1 ∣ INTRODUCTION
Since the launch of the 5,000 Insect Genome Project (i5k) in 2011, at least 497 insect genomes have been sequenced and annotated according to the NCBI database (Robinson et al., 2011). Most of the sequenced insect genomes are either important agricultural pests, vectors for pathogens, or species that serve as model organisms (Xianhui et al., 2014). Silkworm (Bombyx mori ), honeybee (Apis cerana ) and WWS (Ericerus pela ) are the top three resource insects that have provided significant economic or medical benefits to humans for millennia. The genomes of both honeybee and silkworm have been sequenced and extensively annotated, whereas high-quality genomic data for WWS is still absent so far (Consortium, 2006; Xia et al., 2004). Found in the subtropical and temperate regions of China, Japan and Russia (Supplementary Fig. 1), WWS-derived white wax has been extensively used in printing, pharmaceutical, food and cosmetic industries because of its special chemical properties (Ma et al., 2018; Wang et al., 2017).

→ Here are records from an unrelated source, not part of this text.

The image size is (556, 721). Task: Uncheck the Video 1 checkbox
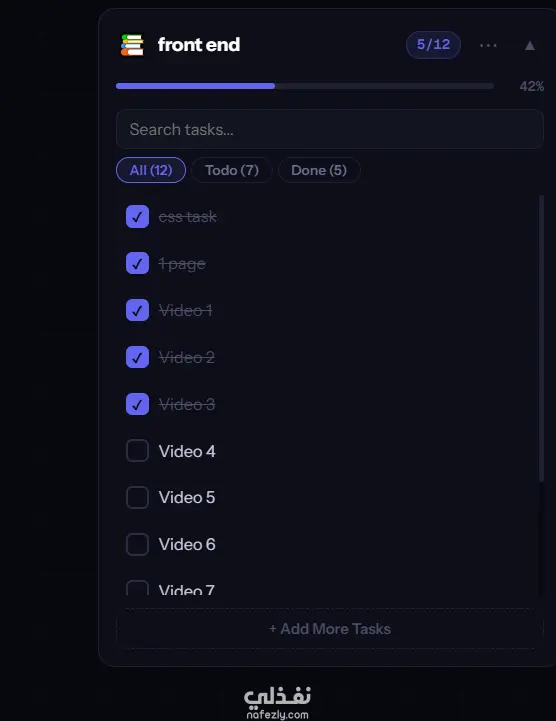[138, 310]
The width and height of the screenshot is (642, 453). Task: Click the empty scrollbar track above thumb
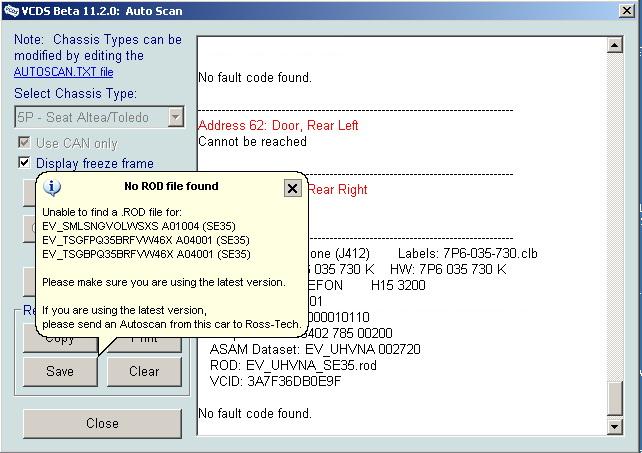pyautogui.click(x=614, y=200)
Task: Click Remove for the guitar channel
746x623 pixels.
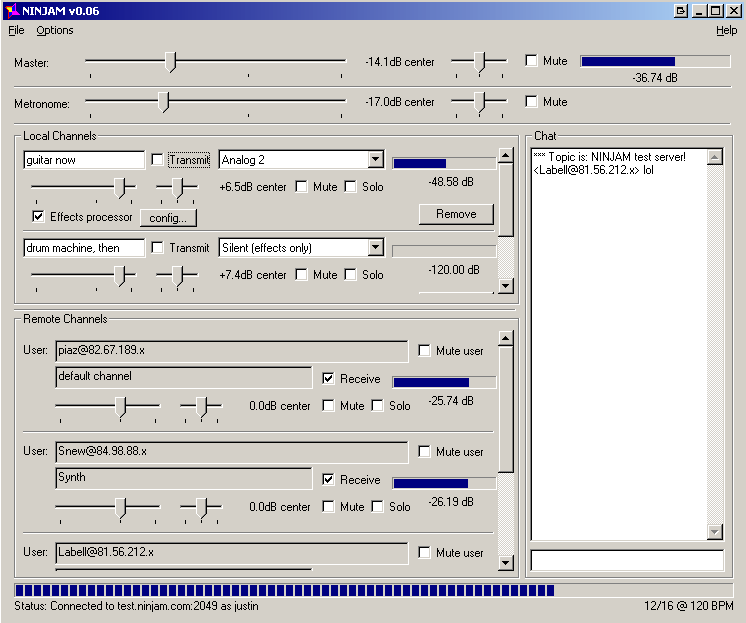Action: pos(455,214)
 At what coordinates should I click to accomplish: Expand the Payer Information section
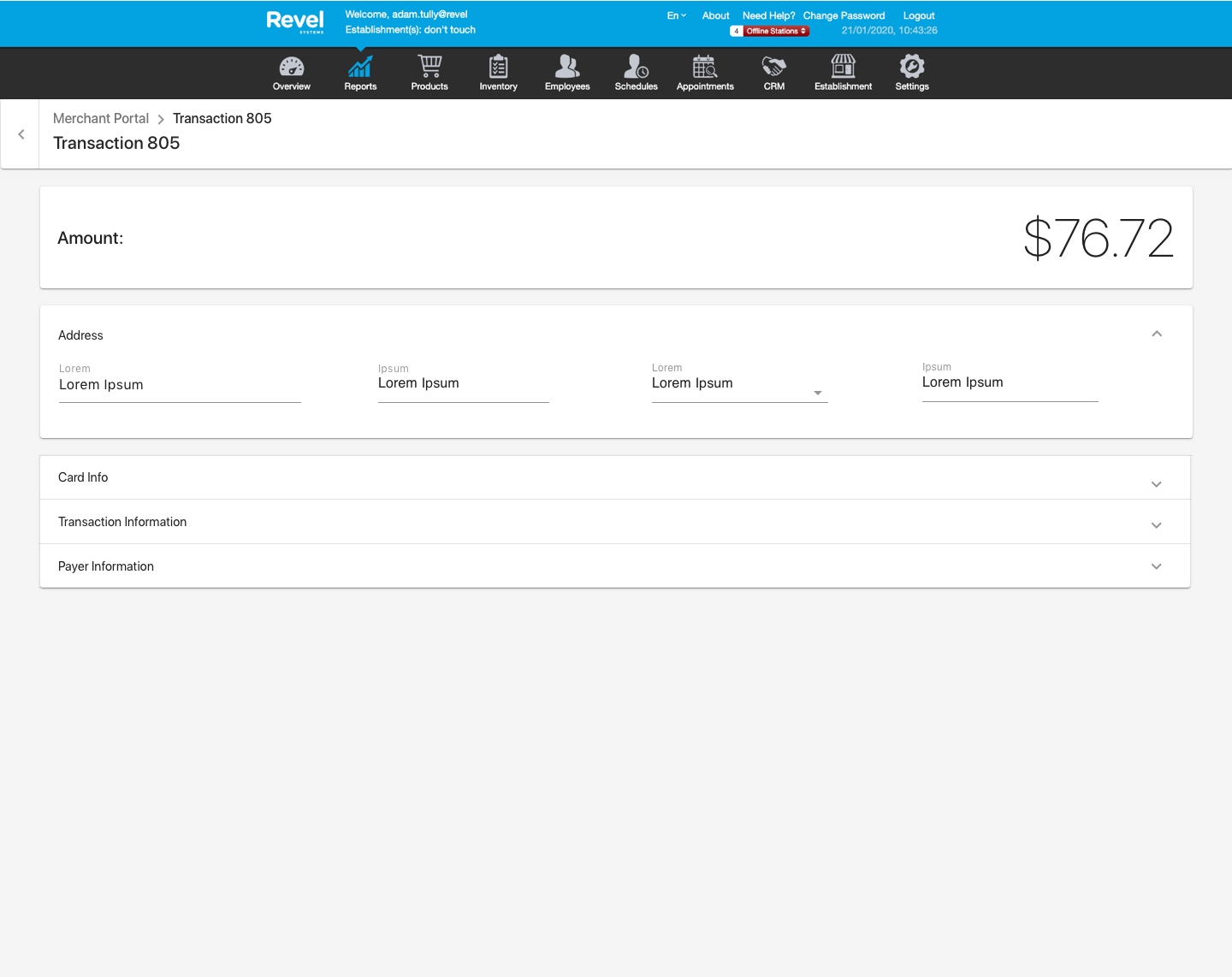click(1156, 566)
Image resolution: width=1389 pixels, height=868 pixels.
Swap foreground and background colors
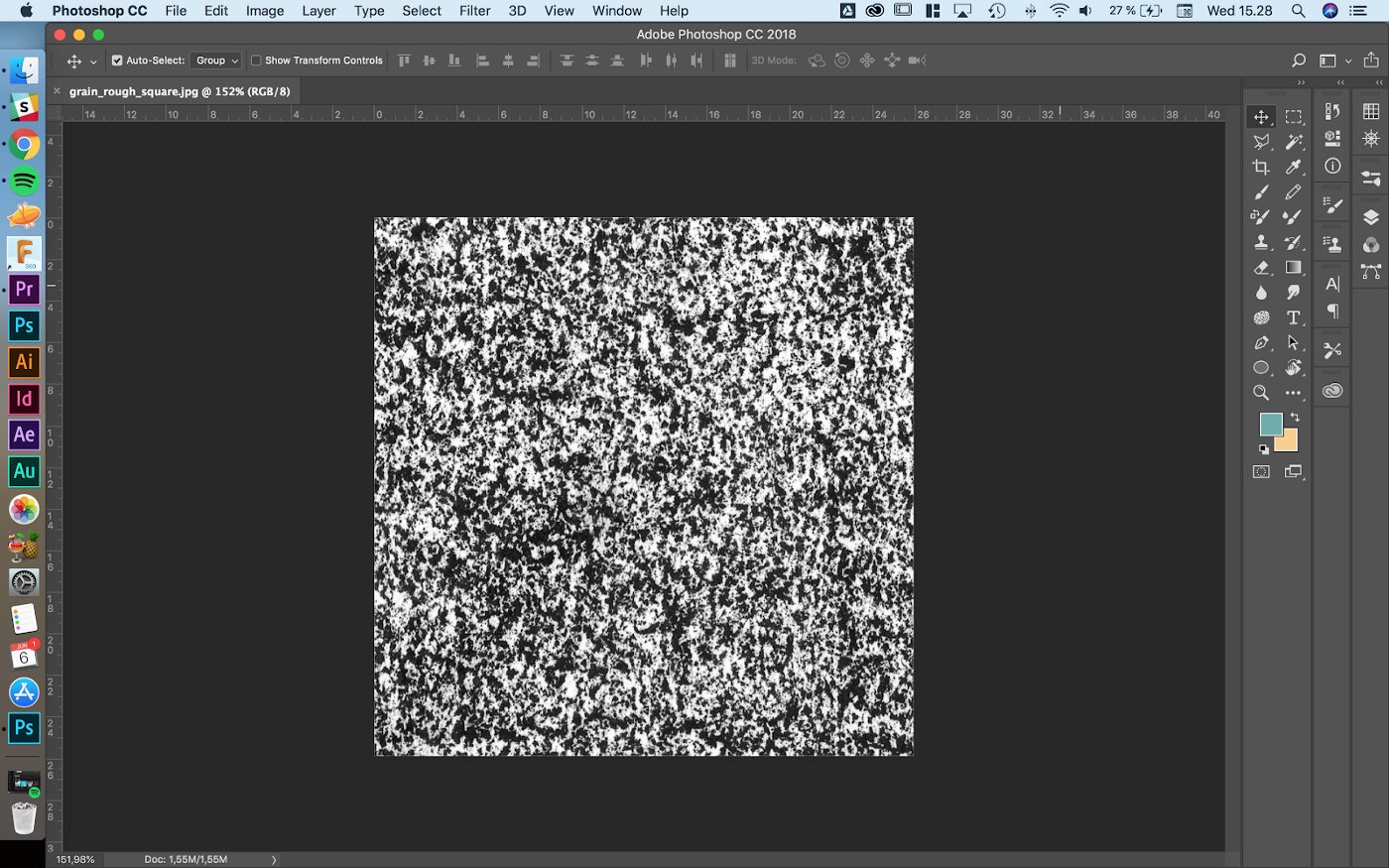[x=1295, y=418]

The evolutionary origin of the insect metamorphosis is a much-debated mystery in biology. Wing development in insects occurs during metamorphosis, however, the evolutionary drivers led up to the invention of metamorphosis are still poorly understood (Misof et al., 2014). Juvenile hormone mediates metamorphosis in a range of insect species (Azinna et al., 2018; Stillwell et al., 2010). Research on firebugs has shown how juvenile hormone counteracts ecdysone during the nymph instar in hemimetabolous insects (Barbora et al., 2011; Slama & Williams, 1965). During the evolution of metamorphosis, a heterochronic shift in the time of the appearance of juvenile hormone during embryogenesis appears to have interrupted the ancestral growth trajectory in the developing insect (Gilbert, 1994). Previous studies noted that juvenile hormone plays a crucial role in mediating neoteny of different insect species. Scale insects such as WWS convergently acquired a unique mode of metamorphosis referred to as neometaboly, which is reminiscent of holometaboly (Vea et al., 2016). WWS males produce wax during the nymph stages and form winged adults, resembling a holometabolous fate (Supplementary Fig. 2). Females, however, remain stationary and appear to follow a hemimetabolous route (Qi et al., 2019). Accordingly, WWS represents an attractive research model not only to investigate the adaptive mechanisms by which a herbivorous parasite overcomes plant defense systems, but it also serves as an excellent model for the evolutionary relationships between hemimetabolous and holometabolous insects. In this study, we comprehensively analyzed the developmental differences between males and females using high-quality whole genome data of WWS, transcriptome profiling and DNA methylation. Our study paves the way to understand the developmental processes during metamorphosis and the hormone antagonism effect the sexual differentiation of metamorphosis in insects.